Google has made it clear that it favors mobile-friendly sites, so it will compare your mobile bounce rate to your desktop bounce rate to determine just how responsive your site really is. If mobile users are leaving your page faster and more frequently than desktop users, you can expect Google to downgrade your ranking.
This demonstrates an important point about responsive design – to produce results, it must be done right. The simple fact that a website changes shape to accommodate mobile devices isn’t enough – the site needs to be legitimately mobile-friendly.
How to Plan for Smart Responsive Design
Think about the structure of your website. Rather than designing the site in a top-down manner – beginning with a presentation and moving down the funnel to conversion – you (or your designer) should establish a mobile-friendly architecture first.
The generic pattern for one-off sales pages goes like this: Build awareness at the top of your page, move downward to product information and demonstrations, then build on reviews and testimonials to land a conversion at the bottom.
However, if your mobile page has the same structure, you can be almost completely certain that you’ll lose the majority of leads before they hit the bottom of your page. Since you only have a few seconds (and a tiny screen) to grab their attention, you will need to plan for responsive design by editing out some content.

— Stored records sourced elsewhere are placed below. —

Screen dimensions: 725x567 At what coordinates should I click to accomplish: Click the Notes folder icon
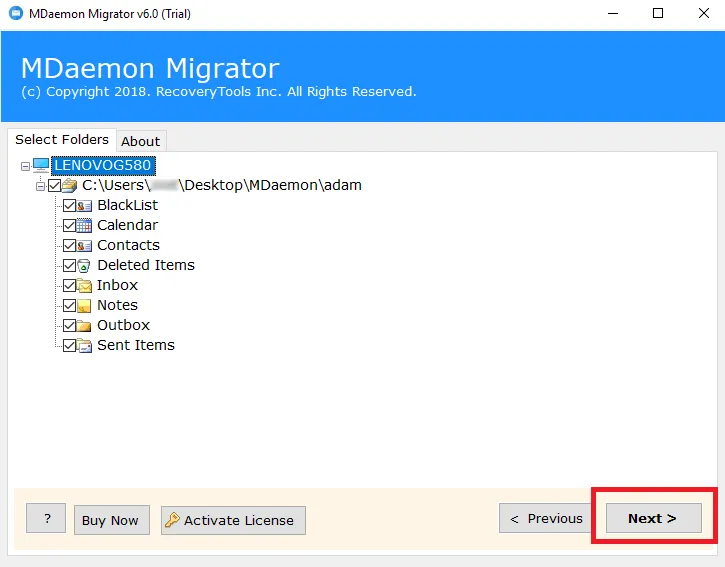pyautogui.click(x=85, y=306)
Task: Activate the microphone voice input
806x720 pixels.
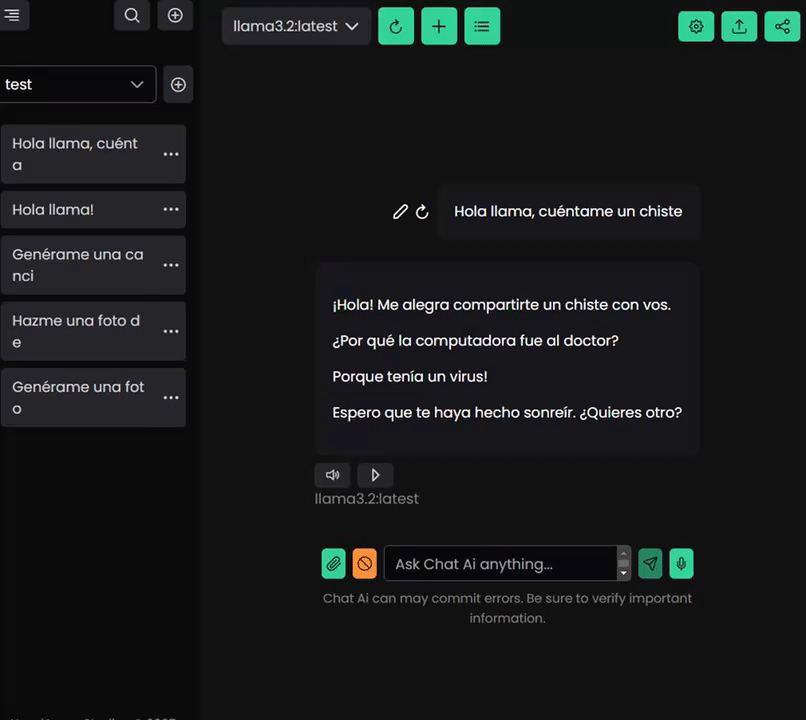Action: [x=681, y=564]
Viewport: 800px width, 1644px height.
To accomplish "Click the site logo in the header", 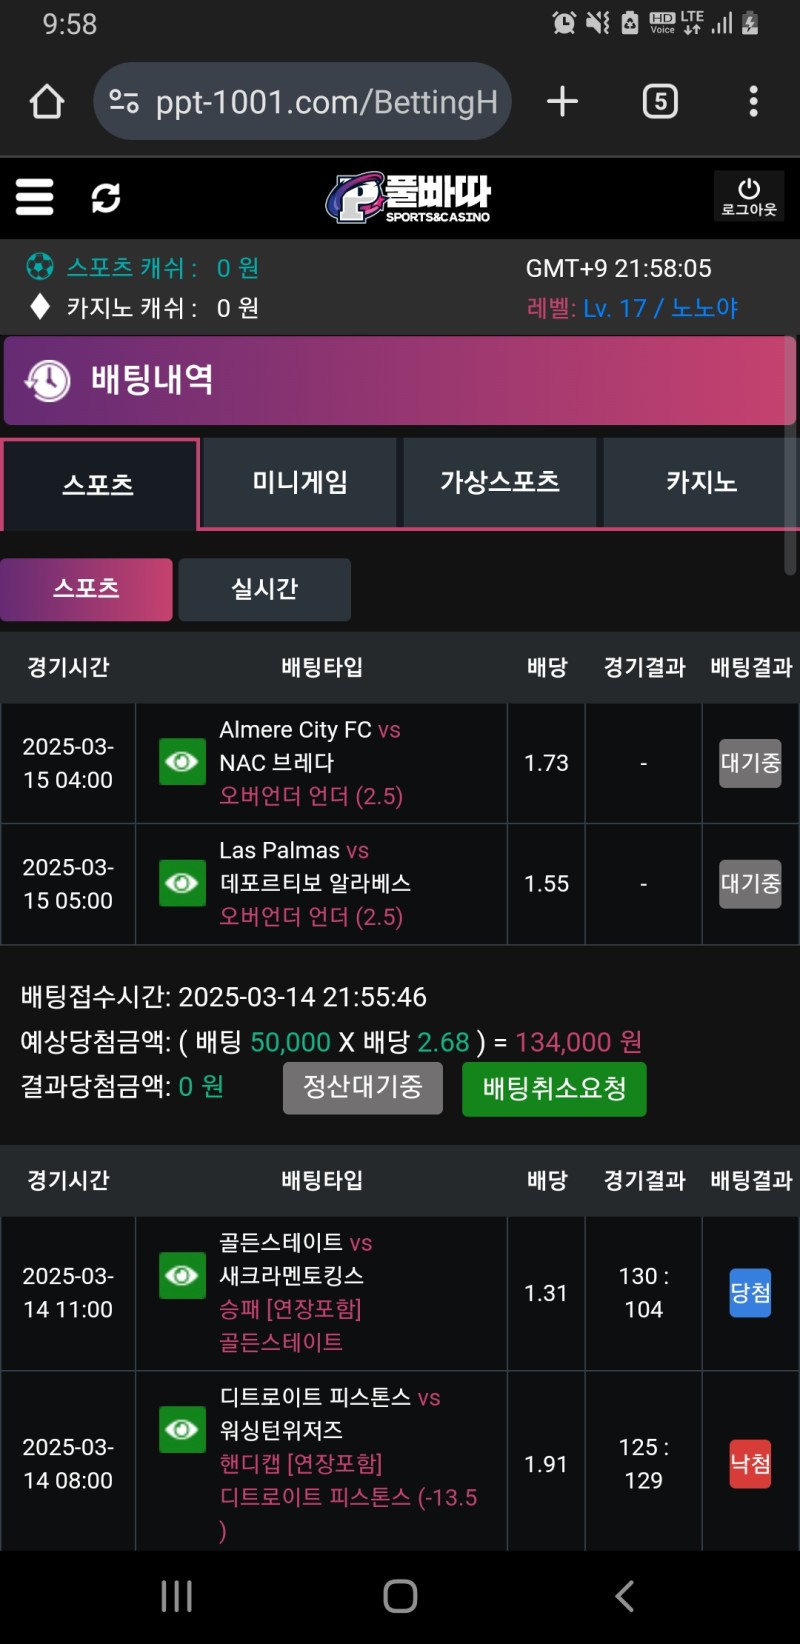I will pos(408,197).

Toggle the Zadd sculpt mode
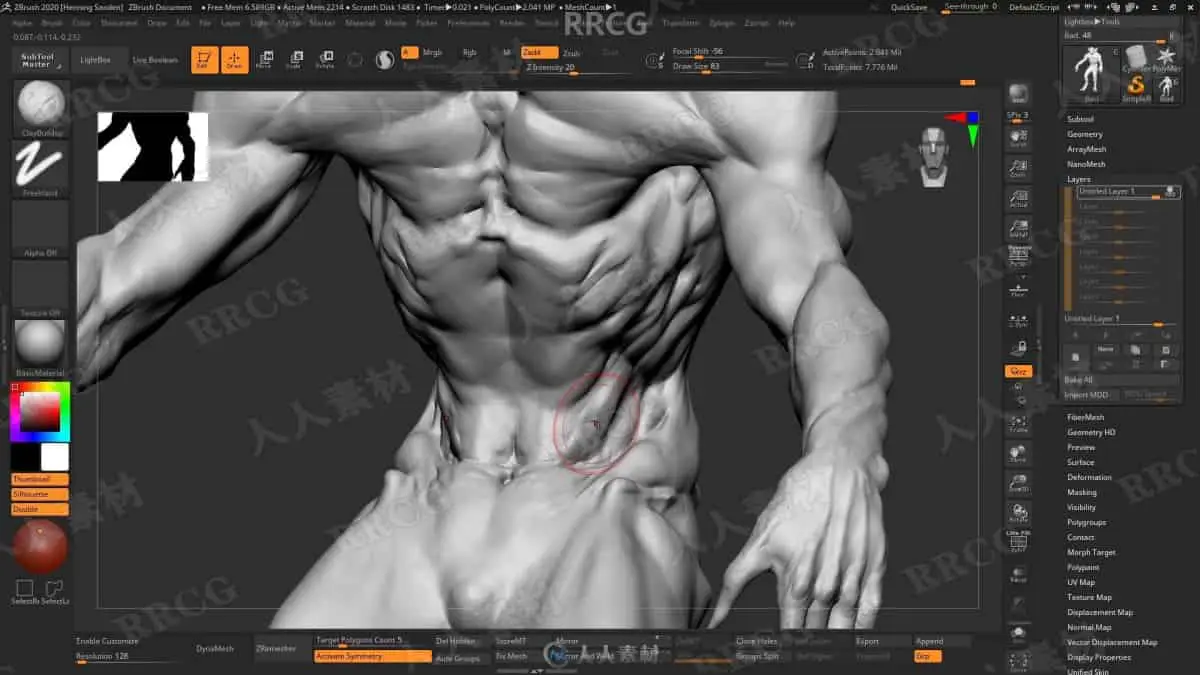[539, 52]
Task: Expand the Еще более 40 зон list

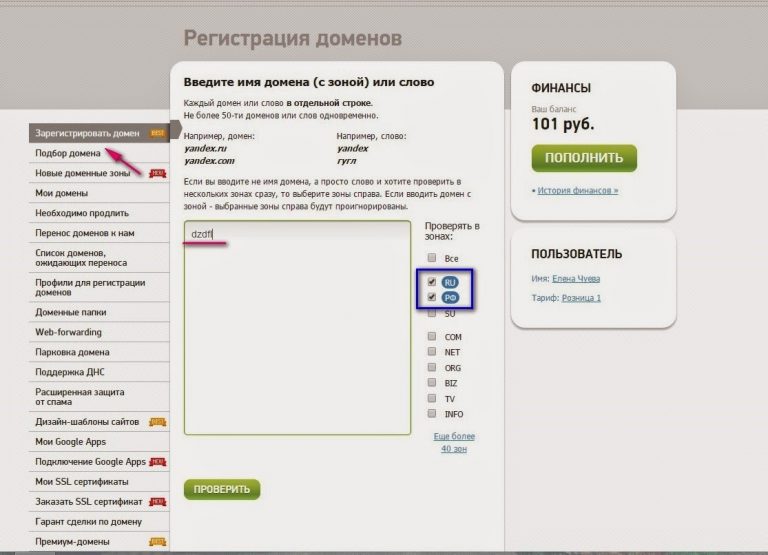Action: point(454,442)
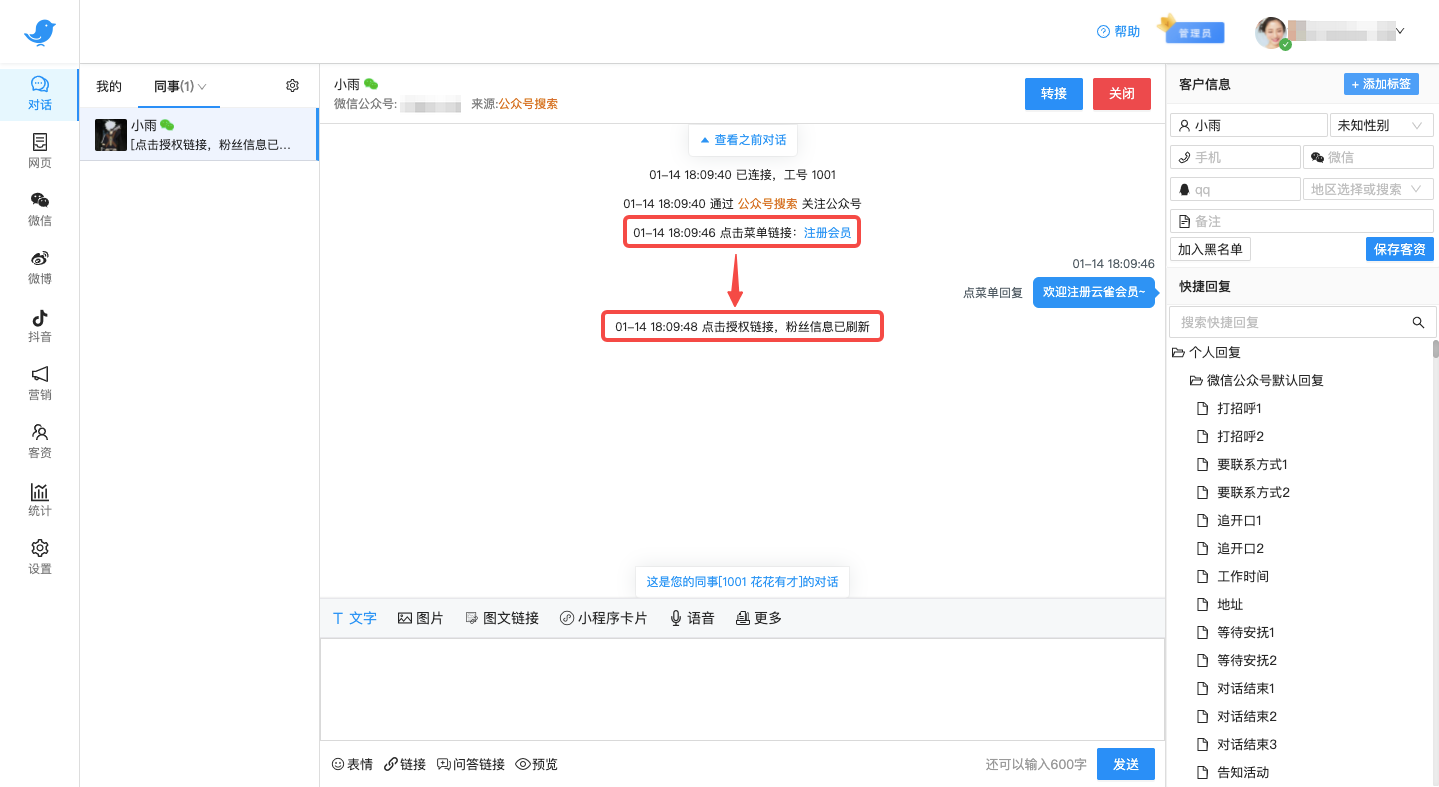Expand the 地区选择或搜索 region selector
The image size is (1439, 787).
click(x=1368, y=188)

- Only leave introductions and demonstrations that are short, punchy attention-grabbers.
- Remove reviews, testimonials, user guides, tutorials and FAQs – or simply move them to another part of the site.
- Don’t crowd the screen with multiple blog post titles – just your latest. Either use infinite scrolling or incorporate a simple sliding carousel to display multiple posts in a clean, organized manner.
- Place touch elements far apart from one another. Even if you find your website easy to navigate, you can increase conversions by designing for fat fingers.
- Remove full-screen pop-ups. Yes, they can pad your email newsletter, but users hate them, Google hates them, and chances are you hate them too.
- Incorporate video. This can have a great effect on your conversion rates by combining multiple elements of your page in place – an all-in-one introduction, demonstration, and tutorial, for instance. Hubspot encourages this, yet stipulates that video content must be short enough to load quickly. Videos should not autostart. Allow the user the option to start the video.
Don’t Forget About Load Speed
One advantage to cutting out all the superfluous information crowding out your mobile site’s display is that your load time is likely to decrease. Most mobile conversion losses occur during site loading, so you should pay close attention to how your responsive site design elements affect load speed – especially if you incorporate video (remember, don’t have it autostart!).
Fortunately, Google lets you test your mobile speed using a web application. Type your website’s URL into Google’s mobile site tester and find out how you measure up to your competitors. Google will give you feedback on your site and tell you how you can improve it.